ВОРОБЬЕВ. Подежурь рядом с нашим общим знакомым. Будь добр. Очень нужно. Я съезжу к нему домой и сразу назад.

БОМЖ (подумав). Ладно, раз такое дело. Все ж нечего ему с нами болтаться. По роже видно, что интеллигент. Пусть с мамой дома чаи гоняет.

ВОРОБЬЕВ. Так посторожишь? Чтобы никто не тронул. И чтобы сам он никуда не делся.

БОМЖ (почесывая подбородок, задумчиво). Ну, с часик покараулю. А потом… (хлопает себя по груди в районе внутреннего кармана). Ты уж не опаздывай, уважаемый. Может, еще сигаретами богат?

ВОРОБЬЕВ (снова поворачивается к лежащему). Не курю, извини. Вот приеду и угощу. Если будешь охранять хорошо.

БОМЖ (уважительно). Чего ж не помочь хорошему человеку? (Смотрит на лежащего). Повезло бедолаге. Есть хоть кому забрать.

ВОРОБЬЕВ (смотрит на часы). Надеюсь, что есть.

Оглядывается на Светлану. Та прохаживается по тротуару, глядя себе под ноги.

Воробьев виновато проводит рукой по лицу, подходит к ней.

ВОРОБЬЕВ (робко). Солнышко…

СВЕТЛАНА (поднимает голову, раздраженно). Ну что, дорогой, очередное неотложное дело? Свинья везде грязь найдет, а?

Воробьев тяжело вздыхает, оглядывается. Бомж Виктор одобрительно улыбается ему, взмахивает рукой в небрежном приветственном жесте.

ВОРОБЬЕВ (подбирает слова). Понимаешь… Дело действительно неотложное… И кроме меня некому… Я всего на час отъеду, даже меньше… Туда и обратно… Ты подождешь?

СВЕТЛАНА (нахмурившись). Еще чего. Я все же в отпуске. Если ты не идешь со мной, значит, я пойду без тебя.

ВОРОБЬЕВ (вздыхает, покорно). Ладно. Хорошо.

СВЕТЛАНА. Поезд во сколько, помнишь?

ВОРОБЬЕВ (глянув на часы). Да, через три часа. (Видит, как Светлана снова достает из сумочки очки и надевает их). Ну что, в четырнадцать двадцать в зале ожидания?

СВЕТЛАНА (бросая на него недовольный взгляд). Да. Постарайся успеть. Чтобы я и на курорт не уехала одна.

ВОРОБЬЕВ (протягивает руку, легонько гладит ее по плечу). Да, конечно. Прости, пожалуйста. Деньги есть у тебя?
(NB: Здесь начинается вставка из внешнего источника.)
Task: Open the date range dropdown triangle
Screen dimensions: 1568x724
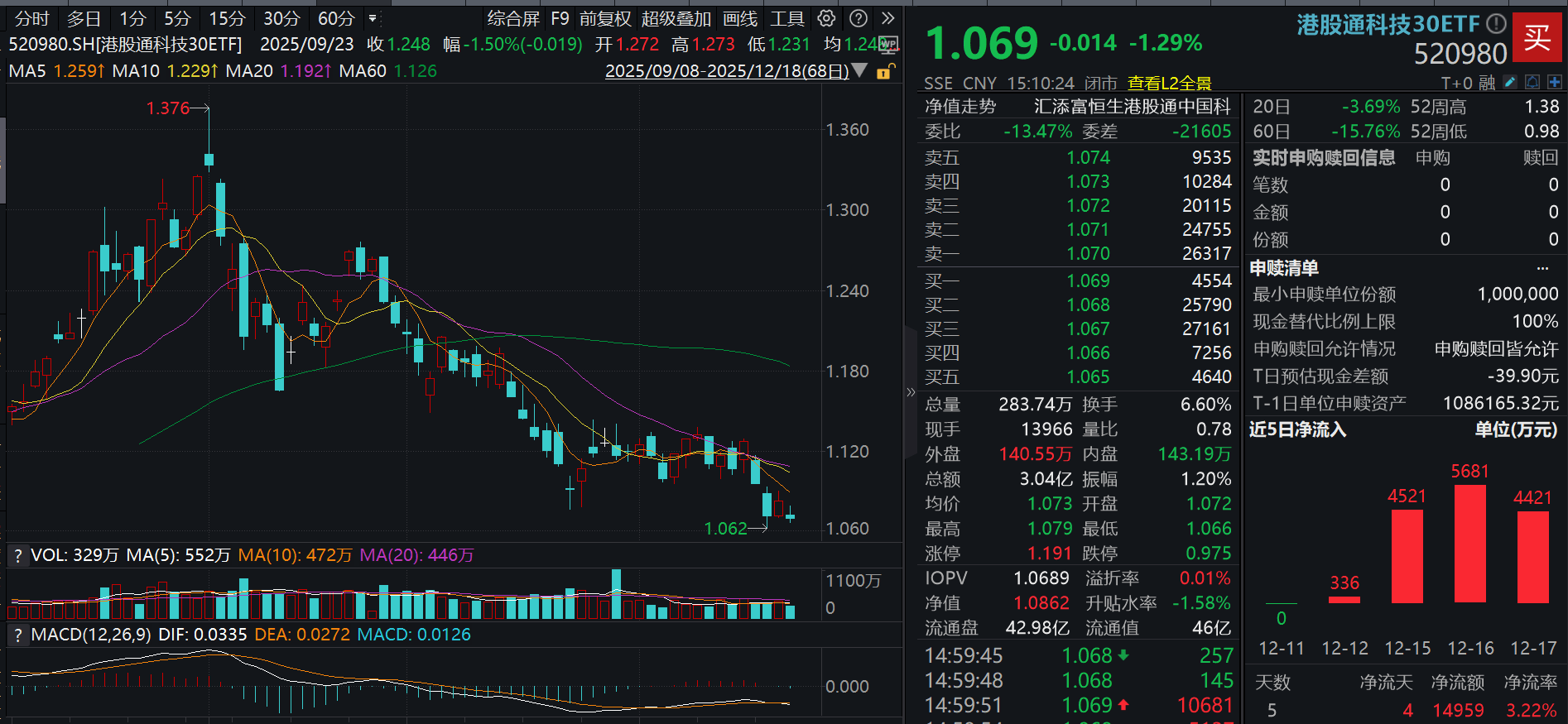Action: [860, 71]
СВЕТЛАНА (забрасывает сумочку на плечо). Есть. (Уходит, не оглядываясь).

Воробьев с грустью смотрит, как она спускается в подземный переход. Затем вновь бросает взгляд на часы, торопливо оборачивается к скамейке.

2.

Кухня в старенькой однокомнатной квартире. Небогатая обстановка. Тесновато, кухонный стол занимает основное пространство, по стенам полки и шкафы, в углу крупная старая газовая плита. Через дверной проем видна крохотная прихожая, входная дверь без обивки. Левее вход в комнату, сквозь него проглядывает сервант с посудой, тахта.

На кухне рядом с газовой плитой торопливо готовит пищу миниатюрная женщина лет сорока. Светлые, неважно подкрашенные волосы. Тени под глазами. Бледное лицо почти без косметики. Плотно сжатые губы и серьезные сероватые глаза придают ему выражение сосредоточенности и независимости. Кажется, когда-то она была хороша собой, но с какого-то момента перестала уделять себе достаточно внимания.